Exercise data
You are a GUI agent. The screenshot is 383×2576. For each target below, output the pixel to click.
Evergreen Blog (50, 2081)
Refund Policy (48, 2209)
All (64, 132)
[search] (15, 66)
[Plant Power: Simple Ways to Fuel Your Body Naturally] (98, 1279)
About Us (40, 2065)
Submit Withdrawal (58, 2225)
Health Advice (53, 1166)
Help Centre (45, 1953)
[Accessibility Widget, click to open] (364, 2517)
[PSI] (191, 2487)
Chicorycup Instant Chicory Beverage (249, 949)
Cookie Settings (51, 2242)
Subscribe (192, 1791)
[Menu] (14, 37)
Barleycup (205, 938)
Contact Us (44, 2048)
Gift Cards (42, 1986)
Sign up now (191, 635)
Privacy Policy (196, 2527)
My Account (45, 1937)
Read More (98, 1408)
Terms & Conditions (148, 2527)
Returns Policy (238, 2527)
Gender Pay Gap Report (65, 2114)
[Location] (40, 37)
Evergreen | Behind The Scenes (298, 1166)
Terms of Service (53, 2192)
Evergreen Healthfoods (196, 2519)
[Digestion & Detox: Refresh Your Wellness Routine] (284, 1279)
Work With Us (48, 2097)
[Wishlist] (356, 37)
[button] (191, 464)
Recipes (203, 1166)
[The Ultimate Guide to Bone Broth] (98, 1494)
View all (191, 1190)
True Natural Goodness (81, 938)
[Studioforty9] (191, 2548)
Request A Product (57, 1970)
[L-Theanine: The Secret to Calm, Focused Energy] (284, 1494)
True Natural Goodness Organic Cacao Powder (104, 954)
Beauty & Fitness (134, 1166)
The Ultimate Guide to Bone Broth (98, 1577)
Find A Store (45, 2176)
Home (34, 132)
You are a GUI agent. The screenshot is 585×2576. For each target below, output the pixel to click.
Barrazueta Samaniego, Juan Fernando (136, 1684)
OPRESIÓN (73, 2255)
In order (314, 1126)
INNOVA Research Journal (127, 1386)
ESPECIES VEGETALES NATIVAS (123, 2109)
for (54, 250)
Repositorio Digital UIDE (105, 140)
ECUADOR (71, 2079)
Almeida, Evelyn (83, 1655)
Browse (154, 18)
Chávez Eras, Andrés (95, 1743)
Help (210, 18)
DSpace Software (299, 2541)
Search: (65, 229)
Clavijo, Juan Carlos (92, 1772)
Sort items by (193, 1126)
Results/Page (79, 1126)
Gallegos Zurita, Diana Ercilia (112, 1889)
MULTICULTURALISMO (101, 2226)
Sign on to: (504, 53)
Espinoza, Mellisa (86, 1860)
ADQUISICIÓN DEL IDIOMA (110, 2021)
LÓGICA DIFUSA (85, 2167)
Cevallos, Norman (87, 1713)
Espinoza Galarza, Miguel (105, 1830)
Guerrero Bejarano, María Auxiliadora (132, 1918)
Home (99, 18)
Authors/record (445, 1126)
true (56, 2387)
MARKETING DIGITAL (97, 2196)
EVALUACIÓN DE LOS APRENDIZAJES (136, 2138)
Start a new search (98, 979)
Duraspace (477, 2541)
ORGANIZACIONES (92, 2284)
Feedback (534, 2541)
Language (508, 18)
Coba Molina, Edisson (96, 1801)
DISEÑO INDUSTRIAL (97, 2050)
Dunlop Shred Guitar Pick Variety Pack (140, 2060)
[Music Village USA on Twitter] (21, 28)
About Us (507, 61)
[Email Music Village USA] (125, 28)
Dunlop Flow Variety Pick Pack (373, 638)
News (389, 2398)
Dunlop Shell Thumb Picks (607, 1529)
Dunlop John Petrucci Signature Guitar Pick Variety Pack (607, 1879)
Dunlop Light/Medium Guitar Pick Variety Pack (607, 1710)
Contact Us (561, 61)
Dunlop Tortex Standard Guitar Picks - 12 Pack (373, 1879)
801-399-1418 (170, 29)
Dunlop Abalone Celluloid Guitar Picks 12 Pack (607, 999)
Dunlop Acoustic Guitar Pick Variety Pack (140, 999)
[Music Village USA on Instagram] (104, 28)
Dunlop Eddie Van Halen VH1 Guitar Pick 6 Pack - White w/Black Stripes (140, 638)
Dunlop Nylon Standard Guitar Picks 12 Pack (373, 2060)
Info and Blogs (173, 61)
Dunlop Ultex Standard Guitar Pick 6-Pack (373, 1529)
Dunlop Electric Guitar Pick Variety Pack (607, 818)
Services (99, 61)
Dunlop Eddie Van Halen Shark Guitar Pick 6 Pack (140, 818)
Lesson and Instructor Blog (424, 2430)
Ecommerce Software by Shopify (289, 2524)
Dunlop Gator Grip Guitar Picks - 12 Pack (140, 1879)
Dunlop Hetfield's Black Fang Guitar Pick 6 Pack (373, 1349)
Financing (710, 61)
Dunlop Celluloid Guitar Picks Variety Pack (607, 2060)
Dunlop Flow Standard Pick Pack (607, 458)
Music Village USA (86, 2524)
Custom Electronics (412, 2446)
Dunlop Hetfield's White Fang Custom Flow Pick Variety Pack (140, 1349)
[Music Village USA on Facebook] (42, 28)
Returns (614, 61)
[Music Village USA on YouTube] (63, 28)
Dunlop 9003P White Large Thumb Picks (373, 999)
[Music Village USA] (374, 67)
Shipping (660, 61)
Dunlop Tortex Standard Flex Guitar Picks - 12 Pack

Instructions to follow
Show, from the listing above, every line holding the word "Halen".

Written solution
Dunlop Eddie Van Halen VH1 Guitar Pick 6 Pack - White w/Black Stripes (140, 638)
Dunlop Eddie Van Halen Shark Guitar Pick 6 Pack (140, 818)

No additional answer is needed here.